- _GIVEN RECORDS_
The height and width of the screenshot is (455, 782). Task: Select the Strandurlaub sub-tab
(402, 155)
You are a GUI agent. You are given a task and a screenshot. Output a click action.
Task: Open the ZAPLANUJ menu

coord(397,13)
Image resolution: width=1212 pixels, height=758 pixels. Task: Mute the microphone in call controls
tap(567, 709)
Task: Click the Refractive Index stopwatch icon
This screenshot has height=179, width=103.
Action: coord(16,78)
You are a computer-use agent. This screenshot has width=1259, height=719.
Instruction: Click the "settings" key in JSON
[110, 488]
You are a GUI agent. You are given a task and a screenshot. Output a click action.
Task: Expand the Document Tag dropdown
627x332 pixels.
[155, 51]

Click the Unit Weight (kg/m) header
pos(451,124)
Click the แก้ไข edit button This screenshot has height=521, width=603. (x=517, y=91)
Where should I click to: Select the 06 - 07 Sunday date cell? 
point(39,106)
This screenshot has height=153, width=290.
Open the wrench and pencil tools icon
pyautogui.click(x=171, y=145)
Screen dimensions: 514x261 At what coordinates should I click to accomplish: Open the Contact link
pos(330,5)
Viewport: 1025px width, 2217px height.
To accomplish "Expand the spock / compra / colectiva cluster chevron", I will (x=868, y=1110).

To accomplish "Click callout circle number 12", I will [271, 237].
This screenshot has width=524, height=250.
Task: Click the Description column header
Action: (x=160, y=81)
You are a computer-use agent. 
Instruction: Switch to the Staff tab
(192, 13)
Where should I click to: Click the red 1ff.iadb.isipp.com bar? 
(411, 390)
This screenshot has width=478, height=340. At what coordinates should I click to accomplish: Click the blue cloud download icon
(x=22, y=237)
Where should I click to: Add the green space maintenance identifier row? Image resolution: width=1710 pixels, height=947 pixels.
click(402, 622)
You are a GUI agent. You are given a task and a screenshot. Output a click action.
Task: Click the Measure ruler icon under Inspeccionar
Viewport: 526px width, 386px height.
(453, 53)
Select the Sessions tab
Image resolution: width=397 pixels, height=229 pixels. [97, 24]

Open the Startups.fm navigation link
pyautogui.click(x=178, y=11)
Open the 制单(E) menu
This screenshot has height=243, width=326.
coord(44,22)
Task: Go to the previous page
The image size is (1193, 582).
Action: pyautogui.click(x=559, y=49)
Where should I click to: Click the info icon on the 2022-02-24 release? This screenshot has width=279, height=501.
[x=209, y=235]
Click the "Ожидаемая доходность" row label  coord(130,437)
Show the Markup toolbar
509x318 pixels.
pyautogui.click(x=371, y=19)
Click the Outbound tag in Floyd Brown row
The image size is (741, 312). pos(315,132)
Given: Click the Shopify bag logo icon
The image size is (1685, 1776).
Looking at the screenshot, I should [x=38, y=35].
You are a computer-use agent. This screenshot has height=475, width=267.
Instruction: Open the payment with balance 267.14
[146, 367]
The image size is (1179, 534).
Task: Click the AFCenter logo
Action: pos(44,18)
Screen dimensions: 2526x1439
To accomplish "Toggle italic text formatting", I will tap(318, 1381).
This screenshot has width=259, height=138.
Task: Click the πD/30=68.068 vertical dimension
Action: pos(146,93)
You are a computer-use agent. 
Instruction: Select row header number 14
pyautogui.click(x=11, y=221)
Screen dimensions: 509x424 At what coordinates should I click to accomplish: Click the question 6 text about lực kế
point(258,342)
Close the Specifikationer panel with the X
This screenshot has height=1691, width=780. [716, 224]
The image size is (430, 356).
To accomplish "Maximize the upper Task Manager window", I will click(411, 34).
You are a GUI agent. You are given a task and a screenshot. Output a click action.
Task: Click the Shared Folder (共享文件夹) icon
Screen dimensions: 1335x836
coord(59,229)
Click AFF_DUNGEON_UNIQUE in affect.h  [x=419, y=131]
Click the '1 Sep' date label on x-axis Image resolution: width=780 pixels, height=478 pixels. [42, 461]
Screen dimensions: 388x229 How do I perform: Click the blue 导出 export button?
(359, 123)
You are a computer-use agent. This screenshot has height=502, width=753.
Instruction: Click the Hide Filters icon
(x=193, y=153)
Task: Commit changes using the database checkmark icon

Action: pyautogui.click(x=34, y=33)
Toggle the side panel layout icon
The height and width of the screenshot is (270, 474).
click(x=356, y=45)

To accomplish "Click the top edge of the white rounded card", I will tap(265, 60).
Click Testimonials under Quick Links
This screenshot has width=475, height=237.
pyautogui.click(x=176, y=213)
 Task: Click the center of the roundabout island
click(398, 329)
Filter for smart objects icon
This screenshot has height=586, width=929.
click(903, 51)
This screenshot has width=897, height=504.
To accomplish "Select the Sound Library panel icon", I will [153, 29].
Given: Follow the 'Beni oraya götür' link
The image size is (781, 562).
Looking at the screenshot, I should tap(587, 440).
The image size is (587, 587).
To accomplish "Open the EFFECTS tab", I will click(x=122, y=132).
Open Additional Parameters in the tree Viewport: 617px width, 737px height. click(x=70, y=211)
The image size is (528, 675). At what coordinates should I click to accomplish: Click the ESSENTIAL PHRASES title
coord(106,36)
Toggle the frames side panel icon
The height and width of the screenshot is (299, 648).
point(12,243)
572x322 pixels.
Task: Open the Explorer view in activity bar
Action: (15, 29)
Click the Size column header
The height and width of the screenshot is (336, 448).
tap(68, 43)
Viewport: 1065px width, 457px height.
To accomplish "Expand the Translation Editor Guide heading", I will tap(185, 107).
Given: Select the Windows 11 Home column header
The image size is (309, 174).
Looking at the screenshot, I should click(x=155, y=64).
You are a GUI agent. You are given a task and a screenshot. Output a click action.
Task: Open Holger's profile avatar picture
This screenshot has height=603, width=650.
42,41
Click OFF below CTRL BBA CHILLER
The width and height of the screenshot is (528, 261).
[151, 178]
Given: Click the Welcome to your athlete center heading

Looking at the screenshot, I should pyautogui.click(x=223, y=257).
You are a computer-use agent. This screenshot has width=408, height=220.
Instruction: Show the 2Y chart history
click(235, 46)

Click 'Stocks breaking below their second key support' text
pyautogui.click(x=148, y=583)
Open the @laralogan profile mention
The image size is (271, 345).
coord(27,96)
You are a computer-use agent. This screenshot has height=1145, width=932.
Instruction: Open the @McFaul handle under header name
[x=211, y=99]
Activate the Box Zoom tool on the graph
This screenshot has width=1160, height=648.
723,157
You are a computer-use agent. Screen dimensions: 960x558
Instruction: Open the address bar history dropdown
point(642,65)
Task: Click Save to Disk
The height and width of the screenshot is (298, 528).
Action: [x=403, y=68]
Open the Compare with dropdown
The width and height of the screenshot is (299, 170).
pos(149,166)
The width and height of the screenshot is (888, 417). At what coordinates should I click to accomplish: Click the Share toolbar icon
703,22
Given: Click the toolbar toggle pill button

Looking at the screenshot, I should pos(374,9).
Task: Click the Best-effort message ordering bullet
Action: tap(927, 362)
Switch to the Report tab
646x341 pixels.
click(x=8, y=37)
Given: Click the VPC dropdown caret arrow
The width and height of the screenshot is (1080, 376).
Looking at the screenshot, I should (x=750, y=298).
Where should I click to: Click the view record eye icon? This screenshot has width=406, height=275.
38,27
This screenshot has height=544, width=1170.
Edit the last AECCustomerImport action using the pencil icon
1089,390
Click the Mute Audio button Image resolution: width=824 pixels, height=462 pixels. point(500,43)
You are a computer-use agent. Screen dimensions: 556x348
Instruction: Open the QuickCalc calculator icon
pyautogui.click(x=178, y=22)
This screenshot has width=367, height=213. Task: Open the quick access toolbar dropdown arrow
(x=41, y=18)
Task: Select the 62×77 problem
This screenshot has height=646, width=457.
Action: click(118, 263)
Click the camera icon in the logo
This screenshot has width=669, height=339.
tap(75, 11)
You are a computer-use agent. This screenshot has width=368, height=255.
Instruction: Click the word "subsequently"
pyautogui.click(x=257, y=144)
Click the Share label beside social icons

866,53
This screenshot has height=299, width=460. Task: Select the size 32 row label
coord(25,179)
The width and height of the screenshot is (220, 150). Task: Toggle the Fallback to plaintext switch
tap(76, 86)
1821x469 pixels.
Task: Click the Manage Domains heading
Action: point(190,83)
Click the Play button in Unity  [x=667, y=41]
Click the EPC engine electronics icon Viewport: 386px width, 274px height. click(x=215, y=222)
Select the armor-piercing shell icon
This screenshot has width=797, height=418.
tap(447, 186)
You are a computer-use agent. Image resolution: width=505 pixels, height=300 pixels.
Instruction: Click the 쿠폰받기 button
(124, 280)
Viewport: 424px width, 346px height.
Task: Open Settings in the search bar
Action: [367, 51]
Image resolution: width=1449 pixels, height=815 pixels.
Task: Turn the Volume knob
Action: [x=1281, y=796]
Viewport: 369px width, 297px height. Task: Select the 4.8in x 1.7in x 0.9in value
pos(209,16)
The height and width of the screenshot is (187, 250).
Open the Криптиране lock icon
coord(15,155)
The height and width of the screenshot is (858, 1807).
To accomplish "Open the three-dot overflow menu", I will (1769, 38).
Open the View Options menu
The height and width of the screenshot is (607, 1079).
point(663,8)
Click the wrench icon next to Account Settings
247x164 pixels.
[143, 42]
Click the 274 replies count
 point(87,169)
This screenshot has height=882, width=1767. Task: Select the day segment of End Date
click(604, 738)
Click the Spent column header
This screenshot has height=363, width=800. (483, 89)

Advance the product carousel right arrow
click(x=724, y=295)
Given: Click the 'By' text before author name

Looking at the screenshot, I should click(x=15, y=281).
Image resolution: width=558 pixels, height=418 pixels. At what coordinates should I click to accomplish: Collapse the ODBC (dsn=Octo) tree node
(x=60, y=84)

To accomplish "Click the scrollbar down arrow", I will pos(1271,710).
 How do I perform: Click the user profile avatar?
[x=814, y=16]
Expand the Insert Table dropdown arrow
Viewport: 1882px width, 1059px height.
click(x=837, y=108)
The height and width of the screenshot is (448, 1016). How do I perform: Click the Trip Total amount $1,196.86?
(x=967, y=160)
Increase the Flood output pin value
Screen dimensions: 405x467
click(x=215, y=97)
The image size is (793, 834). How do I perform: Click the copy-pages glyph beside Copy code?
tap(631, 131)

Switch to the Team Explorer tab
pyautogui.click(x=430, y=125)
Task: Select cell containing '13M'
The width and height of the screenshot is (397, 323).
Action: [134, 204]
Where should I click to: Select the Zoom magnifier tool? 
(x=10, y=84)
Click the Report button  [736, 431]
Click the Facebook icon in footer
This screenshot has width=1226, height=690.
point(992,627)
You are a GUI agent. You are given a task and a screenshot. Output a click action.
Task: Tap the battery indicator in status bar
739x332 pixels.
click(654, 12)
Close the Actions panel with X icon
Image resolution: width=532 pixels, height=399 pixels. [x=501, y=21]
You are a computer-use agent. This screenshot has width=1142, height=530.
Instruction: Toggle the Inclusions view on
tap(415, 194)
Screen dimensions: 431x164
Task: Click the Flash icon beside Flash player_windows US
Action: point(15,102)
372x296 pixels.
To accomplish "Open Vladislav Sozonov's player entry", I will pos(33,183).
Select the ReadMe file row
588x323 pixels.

- _WORK REQUIRED_
Could you copy the items from their first line through the line containing "pos(451,124)", including both of those lines, character for character?

- _RESPONSE TO THE TASK_
The height and width of the screenshot is (455, 782). Task: Select the Strandurlaub sub-tab
(402, 155)
You are a GUI agent. You are given a task and a screenshot. Output a click action.
Task: Open the ZAPLANUJ menu

coord(397,13)
Image resolution: width=1212 pixels, height=758 pixels. Task: Mute the microphone in call controls
tap(567, 709)
Task: Click the Refractive Index stopwatch icon
This screenshot has height=179, width=103.
Action: coord(16,78)
You are a computer-use agent. This screenshot has width=1259, height=719.
Instruction: Click the "settings" key in JSON
[110, 488]
You are a GUI agent. You are given a task and a screenshot. Output a click action.
Task: Expand the Document Tag dropdown
627x332 pixels.
[155, 51]

Click the Unit Weight (kg/m) header
pos(451,124)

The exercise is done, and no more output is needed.